A minute later, Wade returned carrying a large heavy duffel bag. And that was it. In a matter of less than half an hour, she had gained a roomer, a roomer who carried his entire life, it seemed, in a bag.

How apt was that?

After Gage left, she had to deal with the uneasiness of hearing someone above her head for the first time since she had lived here. She could tell what he was doing by the sounds the rumbled through the floor: unpacking and putting things in the battered dresser.

She needed to give him a key, she realized, and felt her heart lurch at the thought. Her safety not only lay behind a new identity, but also behind locks that were always fastened, and an alarm system the feds had installed. The idea of giving a stranger both a key and the alarm code very nearly caused her a panic attack.

But then she remembered how easily those men had gotten to her and her husband, and knew that no lock or alarm in the world would protect her if she opened her door at the wrong time.

God, she thought, stop this, Cory!
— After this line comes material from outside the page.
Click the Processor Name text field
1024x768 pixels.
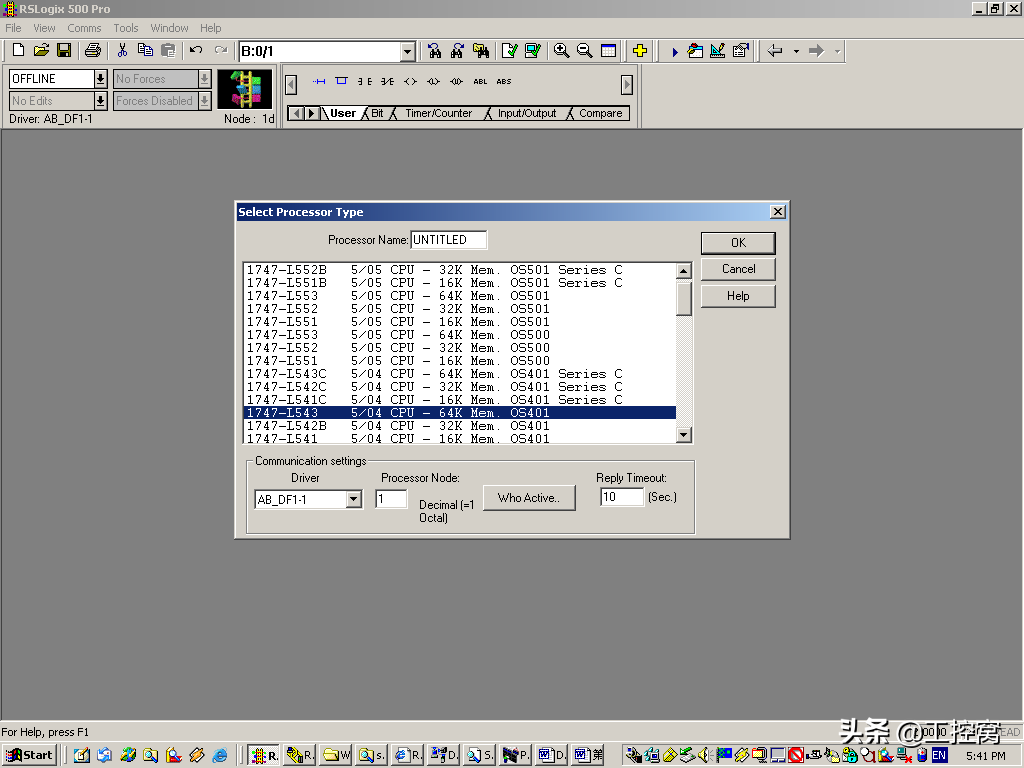tap(449, 240)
The whole reason she was here in out-of-the-way Conard County, Wyoming, the whole reason she was working as a grocery clerk instead of a teacher, with all the public documents that would require, was so that she didn’t have to look over her shoulder for the rest of her life.
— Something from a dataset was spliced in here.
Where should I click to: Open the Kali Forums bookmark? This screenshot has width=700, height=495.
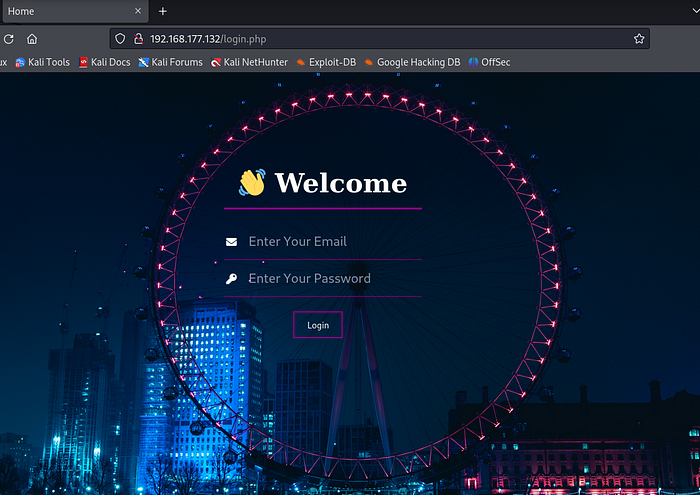170,62
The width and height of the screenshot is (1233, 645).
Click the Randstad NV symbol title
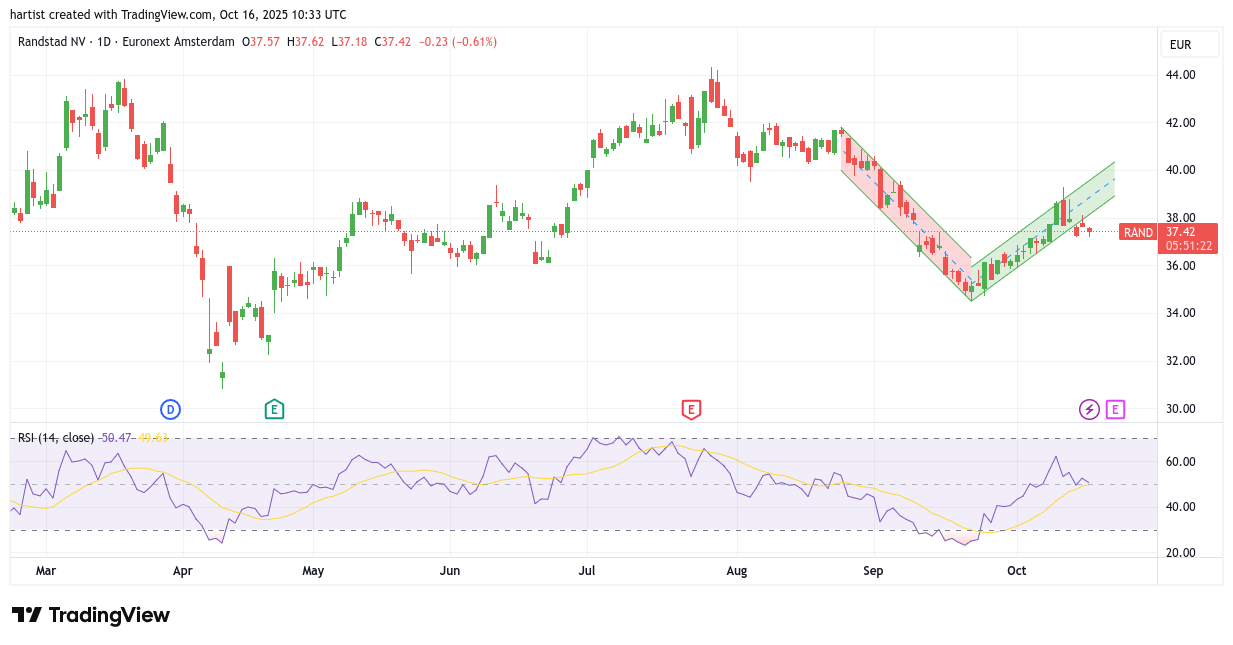pos(52,42)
Nothing about her life now in any way resembled her life before. Not even her work. Not even her face. That was where her safety lay, not in locks and alarm systems.

She heard Wade come down the stairs. This time she made herself look at him. He hadn’t changed, but she felt a shiver of fear anyway. This was still the man Gage had felt safe bringing into her life, and he might be big and appear ready to kill with his bare hands, but Gage trusted him. And she trusted Gage.

“I need to give you a key and show you the alarm code, Mr. Kendrick,” she said. Her voice sounded weak, but at least it was steady.

He stood at the foot of the stairs, looking at her. “You comfortable with that?” he asked.

How had he guessed? Was her terror written all over her face? “I … you live here now. You need to be able to come and go when I work.”

“No.”

“No?” What kind of answer was that?

“I can manage.”

She felt a bit stunned by his response. He could manage? He was paying what she considered to be an exorbitant rent to use that lousy bed and bath upstairs for a month, but he was willing to be locked out when she was gone? Had he read her fear so clearly? Or did she stink of it?

Probably the latter, she thought miserably. How would she know? She’d been afraid for so long.

“I’m going out to get sheets, towels, a few other things,” he said after a moment. “Which direction should I head?”

Another thought struck her. “Do you have a car?”

“I can walk.”

“I could walk, too,” she said, feeling a smidgen of her old self spring to life. The resurrection was almost as painful as the death, but at least it was only a small thing, and thus a small pain she could endure. “But if you need a bunch of things, then you might need an extra arm.”

“I’ll manage.”

“Yeah. You’ll manage.” Sighing, she stood up. “I’ll drive you. I need some food anyway.” And because of him she now had the money to buy it. Guilt, if nothing else, goaded her.